Users of WhatsApp are advised to review their settings and ensure they have the latest version of the application installed following the discovery of two potential security vulnerabilities. Security experts have identified flaws in how media files and attachments are managed, as well as a specific issue affecting Windows users of WhatsApp.
Although the vulnerabilities do not automatically lead to device infections, they could facilitate social engineering attacks by cybercriminals or be combined with other vulnerabilities to pose more severe threats. A malicious message could deceive a device into opening content from an untrusted source, as indicated by Malwarebytes experts.

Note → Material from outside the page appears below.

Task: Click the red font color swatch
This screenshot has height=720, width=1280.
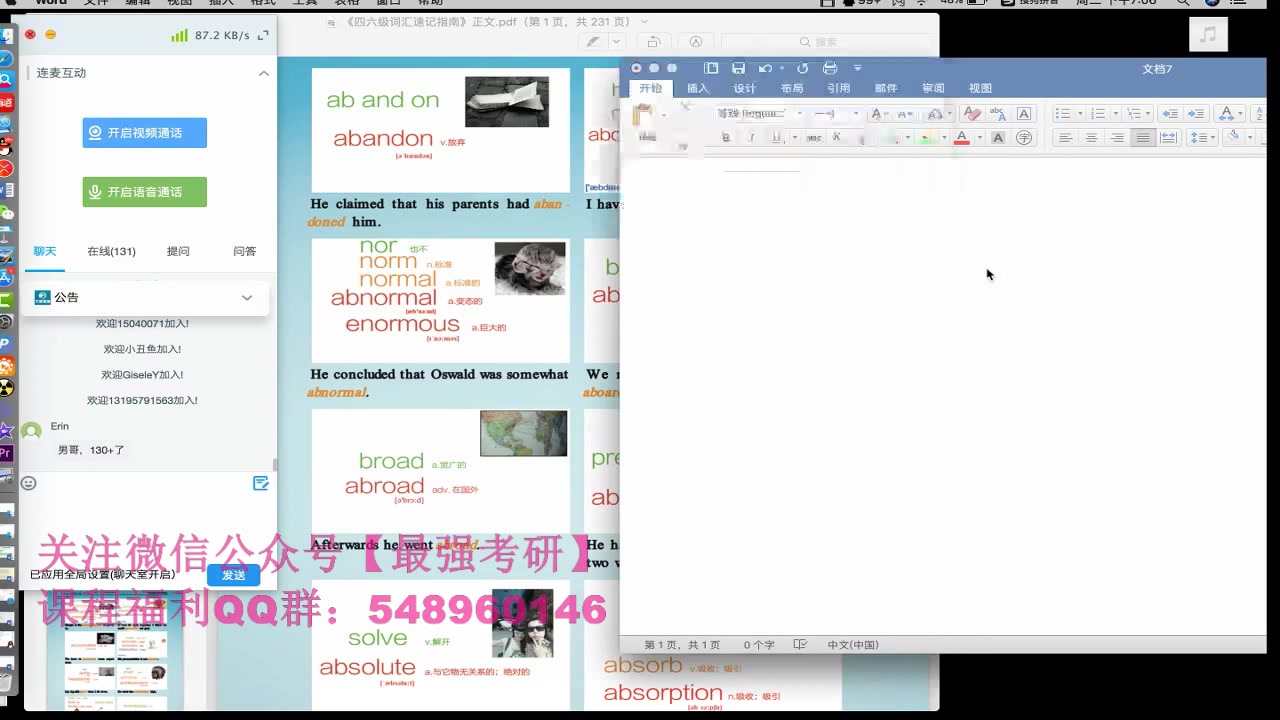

These vulnerabilities, known as CVE-2026-23866 and CVE-2026-23863, were uncovered through Meta’s Bug Bounty program. There is currently no evidence of real-world exploitation or phone infections related to these flaws, with WhatsApp stating they have not observed any exploitation in practice.
Nonetheless, the Meta-owned company has released an update and strongly advises users to review their settings. To ensure protection, users should verify that WhatsApp is fully updated on their devices.
For Android users, updating WhatsApp involves accessing the Google Play Store, searching for WhatsApp Messenger, and selecting “Update.” iPhone users can update WhatsApp by opening the App Store, tapping on their profile icon, locating WhatsApp, and choosing “Update.”
After updating, phones will be safeguarded against potential future attacks. In related news, some older Android devices may lose access to WhatsApp soon, with support ending for devices running versions older than Android 6 from September 8, 2026, according to WABetaInfo. Affected users may receive a message stating that WhatsApp will cease to function on their devices.
While most individuals are unlikely to be affected, as Android 6 was released in 2015 and is now seldom used on modern smartphones, it is recommended to stay informed about these updates for device compatibility.